Bakın, özellikle son 1 yıldır, CHP içinde bu tür baş gösteren puştlukların mimarı olarak, Basından Sorumlu Genel Başkan Yardımcısı Tuncay Özkan’ın adı geçiyor..
Şimdi size aylar öncesinden aynen, “Saraya gitti” olayı gibi, Habertürk Tv’de, canlı yayında bir skandal iddia ortaya atılan olayı hatırlatacağım..
Dikkatlice, anlatacağım bu olayı, şimdi ki Saraya gitti tartışması ile her yönü ile nasıl benzerlik taşıdığını göreceksiniz..
Sevilay canlı yayının ortasında ne dedi?
“Bana önemli bir yerden bir bilgi verildi.. CHP’de bir Genel Başkan yardımcısı o gazeteci arkadaşa demiş ki;
‘Kılıçdaroğlu başka bir merkezden yönetiliyor.. Oradan aldığı talimatları, gelip MKYK’nda tak, tak diye geçirtiyor”…
Kıyamet koptu… “Kaynak kim, hadi söyle”…
Sevilay Yılman’da “yok söylemem” falan filan, zorda kalınca Halk Tv. Haber Müdürü Şaban Sevinç’in adını verdi..
Şaban’da çıkıp, kendisine bu sözleri söyleyen kişinin Tuncay Özkan olduğunu söyledi… Aynen böyle kıyamet koptu..
Olay nedense kapatıldı…. Şimdi bu iç kumpası tertipleyen olarak ta Tuncay Özkan’ın adı geçiyor..
Sadece Talat Atilla söylemiyor… Muharrem İnce’de; Tuncay Özkan’ı ve ekibini işaret ediyor..
Bakın kaç gündür izliyorum… Rahmi Turan’a bilgiyi veren Talat Atilla benim arkadaşımdan öte, ekmeğimizi, paramızı, suyumuzu, dertlerimizi bölüştüğüm kardeşim..
Talat yalan söylemez…
Ha birileri diyor ki “niye kendisi yazmadı?”… Bakın her Gazetecinin partilerde, bazı kuruluşlarda samimi olduğu ve bilgiler aldığı ve o kurumda herkesin bu samimiyeti bildiği isimler vardır..

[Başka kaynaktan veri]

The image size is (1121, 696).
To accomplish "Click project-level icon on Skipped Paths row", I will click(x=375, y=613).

Şimdi Talat’ta bu istihbarat haberini doğrulattıktan sonra, kendisinin bilgi aldığı kişi ve yanında yine samimi olduğu bazı CHP’li isimler üzerinde kuşkular oluşmasın diye başka bir yayın organına ve güvendiği bir isime bu bilgiyi pas eder.. Olay budur..

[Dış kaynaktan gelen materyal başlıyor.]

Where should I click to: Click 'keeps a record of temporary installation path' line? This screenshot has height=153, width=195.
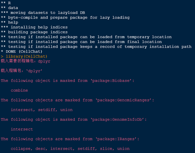[x=96, y=47]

Talat’ın bu güven duygusunu; hem rahmi turan hem de “bilgiyi Genel başkana doğrulattım” diyen zat açıkça kullanmıştır..
Talat şimdi, bu zat’a çağrı yapıyor; “delikanlı isen çık konuş” … Yok, çıkmaz…
Muharrem İnce’nin para-pul işine işaret etmesine gelince; Genel Başkan adaylığını hedefleyen Tuncay Özkan, aylar öncesinden, yıllar öncesinden, özellikle Kılıçdaroğlu’nu yıpratacak işlemler sergiledi ve sergiletti..
Bakın birkaç örnek vereyim..
15 Temmuz hain darbe girişimi akşamı; Kılıçdaroğlu normal bir şekilde iblis Fetullah’ın hain başkaldırısını takip etmek ve tv’den izlemek, bilgi almak için Bakırköy Belediye Başkanının evine gitmişti..
Kötü niyeti var mı idi? Asla ..
Peki, Kılçdaroğlu’nun o anda evde Tv’yi izlerken fotoğrafını alelacele basına servis etmenin ne faydası vardı?
Hiçbir şey… Aksine zarı vardı.. Bulunduğu yer bildirilerek can güvenliği bile tehlikeye sokulmuştu ve bu anın fotoğrafı hala iktidar tarafından konuşuluyor, “kaçtın, saklandın” diye eleştiriliyor..
Bu nasıl Basın danışmanlığı mantığı?
Yine yapılan bu yerel seçim sırasında Kılıçdaroğlu’nun eşi, Canan Kaftancıoğlu ve Selahattin Demirtaş’ın eşi buluşmuşlardı…
Bu buluşma görüntüsü de hızlı bir şekilde basına servis edildi… Ve bu görüntü çok, çok tepki aldı, Kılıçdaroğlu ve CHP ağır eleştirilere maruz bırakıldı..
Yani bu fotoğraf servisleri bile, proje amaçlı servislerdi..
Ve Kılıçdaroğlu’nun “Saraya gitti” tartışması ilk başladığında canlı yayına çıkmaya iten ve “biliyorum, haberim var” ifadelerin zoraki sarf edilmesine sebep olanlar da bunlar..
Haa bunlardan bahsederken, servis edilmemesi gereken bu fotoğrafları servis edeneler, yakın geçmişte twitter’da alenen Kılıçdaroğlu’na hakaret edip, “yeter artık, defol git” diye tweet atanlardı..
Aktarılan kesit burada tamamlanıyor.